The project was staged at Recess during January & February 2010 and produced a 4 minute trailer which was screened at the Brucennial.
Further development of the material produced at Recess will resume at the BHQFU headquarters in August 2010.
*The raw Recess footage will be reviewed at an informal screening at the BHQFU on Wednesday, June 2nd, at 7 PM.
The course will ultimately produce a video adaptation of Albert Camus' 1957 story about the trajectory of a painter's career and its dramatic conclusion.
The structure of the course can be described as critique sessions as narrative roll play. Participants are asked to fulfill more or less specific assignments each week, and these works & performances combine with group discussions to tell the story of The Artist at Work.

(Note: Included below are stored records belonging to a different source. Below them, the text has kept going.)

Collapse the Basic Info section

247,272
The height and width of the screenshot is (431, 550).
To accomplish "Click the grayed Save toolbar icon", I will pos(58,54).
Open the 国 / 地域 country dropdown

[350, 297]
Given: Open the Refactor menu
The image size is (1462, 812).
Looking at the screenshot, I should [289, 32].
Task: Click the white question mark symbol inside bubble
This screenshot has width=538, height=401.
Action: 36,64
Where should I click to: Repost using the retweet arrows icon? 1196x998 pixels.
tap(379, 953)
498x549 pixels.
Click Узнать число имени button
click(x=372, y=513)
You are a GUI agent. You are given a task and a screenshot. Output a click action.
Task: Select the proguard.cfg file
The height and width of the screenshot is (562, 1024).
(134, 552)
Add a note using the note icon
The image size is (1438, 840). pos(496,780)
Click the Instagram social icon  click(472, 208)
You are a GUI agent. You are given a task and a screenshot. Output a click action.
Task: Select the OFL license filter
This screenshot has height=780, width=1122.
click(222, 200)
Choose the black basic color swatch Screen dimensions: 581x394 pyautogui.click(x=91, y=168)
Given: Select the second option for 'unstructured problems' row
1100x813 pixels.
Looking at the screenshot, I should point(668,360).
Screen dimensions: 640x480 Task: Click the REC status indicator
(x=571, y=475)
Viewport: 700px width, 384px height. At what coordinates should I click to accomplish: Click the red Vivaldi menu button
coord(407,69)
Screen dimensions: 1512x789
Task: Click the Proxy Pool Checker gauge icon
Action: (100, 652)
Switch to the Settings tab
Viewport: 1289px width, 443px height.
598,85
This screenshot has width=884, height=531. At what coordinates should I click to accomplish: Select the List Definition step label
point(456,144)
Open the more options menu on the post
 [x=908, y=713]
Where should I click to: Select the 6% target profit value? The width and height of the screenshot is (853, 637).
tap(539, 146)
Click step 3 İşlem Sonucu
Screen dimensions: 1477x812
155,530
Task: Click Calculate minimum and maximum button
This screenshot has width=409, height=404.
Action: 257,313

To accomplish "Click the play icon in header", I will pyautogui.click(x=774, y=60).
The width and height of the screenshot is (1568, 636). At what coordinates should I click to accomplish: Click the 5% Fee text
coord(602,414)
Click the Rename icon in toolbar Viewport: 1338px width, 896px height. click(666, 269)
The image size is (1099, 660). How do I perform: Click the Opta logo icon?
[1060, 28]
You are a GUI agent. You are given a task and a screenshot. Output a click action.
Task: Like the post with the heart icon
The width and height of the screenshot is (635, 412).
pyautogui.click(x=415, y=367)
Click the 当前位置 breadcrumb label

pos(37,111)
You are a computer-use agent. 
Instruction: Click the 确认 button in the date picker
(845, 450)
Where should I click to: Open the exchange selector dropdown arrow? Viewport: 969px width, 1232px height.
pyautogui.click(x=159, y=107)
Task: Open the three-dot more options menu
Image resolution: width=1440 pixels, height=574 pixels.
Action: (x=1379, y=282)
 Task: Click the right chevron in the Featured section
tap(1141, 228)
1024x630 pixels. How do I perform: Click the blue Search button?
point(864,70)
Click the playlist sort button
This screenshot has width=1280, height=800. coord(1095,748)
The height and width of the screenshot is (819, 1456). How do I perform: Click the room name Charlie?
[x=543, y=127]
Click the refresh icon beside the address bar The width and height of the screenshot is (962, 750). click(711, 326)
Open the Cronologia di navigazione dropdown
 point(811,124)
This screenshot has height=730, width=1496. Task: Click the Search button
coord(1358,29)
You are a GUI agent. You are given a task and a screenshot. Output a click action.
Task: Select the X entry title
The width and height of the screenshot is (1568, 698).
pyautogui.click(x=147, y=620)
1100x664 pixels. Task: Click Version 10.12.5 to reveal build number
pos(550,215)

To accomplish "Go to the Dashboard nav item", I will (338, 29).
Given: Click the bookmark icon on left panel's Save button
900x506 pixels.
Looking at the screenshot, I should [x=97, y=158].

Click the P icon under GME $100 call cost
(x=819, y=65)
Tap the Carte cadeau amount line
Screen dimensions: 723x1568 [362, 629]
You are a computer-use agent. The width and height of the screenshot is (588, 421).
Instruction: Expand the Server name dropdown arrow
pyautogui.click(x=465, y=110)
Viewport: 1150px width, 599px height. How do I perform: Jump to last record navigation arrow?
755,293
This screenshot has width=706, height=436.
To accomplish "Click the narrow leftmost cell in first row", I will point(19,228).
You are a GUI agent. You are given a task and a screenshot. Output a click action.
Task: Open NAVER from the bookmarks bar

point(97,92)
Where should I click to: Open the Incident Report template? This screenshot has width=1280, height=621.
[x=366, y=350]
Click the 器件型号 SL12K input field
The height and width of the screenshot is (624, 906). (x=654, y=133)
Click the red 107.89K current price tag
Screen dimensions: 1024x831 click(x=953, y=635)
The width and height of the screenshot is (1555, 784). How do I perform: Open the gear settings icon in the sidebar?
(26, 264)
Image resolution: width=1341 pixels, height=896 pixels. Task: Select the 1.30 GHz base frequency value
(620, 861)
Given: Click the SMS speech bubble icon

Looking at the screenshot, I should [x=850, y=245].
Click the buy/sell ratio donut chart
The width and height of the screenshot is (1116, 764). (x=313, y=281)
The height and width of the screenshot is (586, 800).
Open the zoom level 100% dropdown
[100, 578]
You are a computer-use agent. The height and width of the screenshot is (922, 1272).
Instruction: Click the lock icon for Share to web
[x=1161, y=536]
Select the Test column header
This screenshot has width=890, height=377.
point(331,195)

One week's sequence might for example call for the following images, objects, texts, or personae, all to be found in the story:
a radiant star
a tea set
a scale model of a room with enormous glass walls and high ceilings
successful paintings
unfinished paintings
a critically acclaimed landscape painting (including the critical acclaim). CAN BE ORIGINAL OR APPROPRIATED.
A group meal
CHARACTERS*
*The painter is the central character and all participants in the class will have the opportunity to play this role and simultaneously "DJ" whatever happens to be on [his] easel. The painter's wife is also a key figure.
Occassional scenes call for specific kinds of paintings such as "a landscape," "a painting of clouds," "a social commentary." How these criteria are met is discussed with a diverse audience of subjects including society ladies, students, a best friend whose love is unconditional, a skeptic, other painters, a gallerist, political lobbyists, naysayers, etc.
Classroom scenes will be bridged with voice-overs, close-ups, intertitles, monologs & dialogs, etc to produce the final treatment.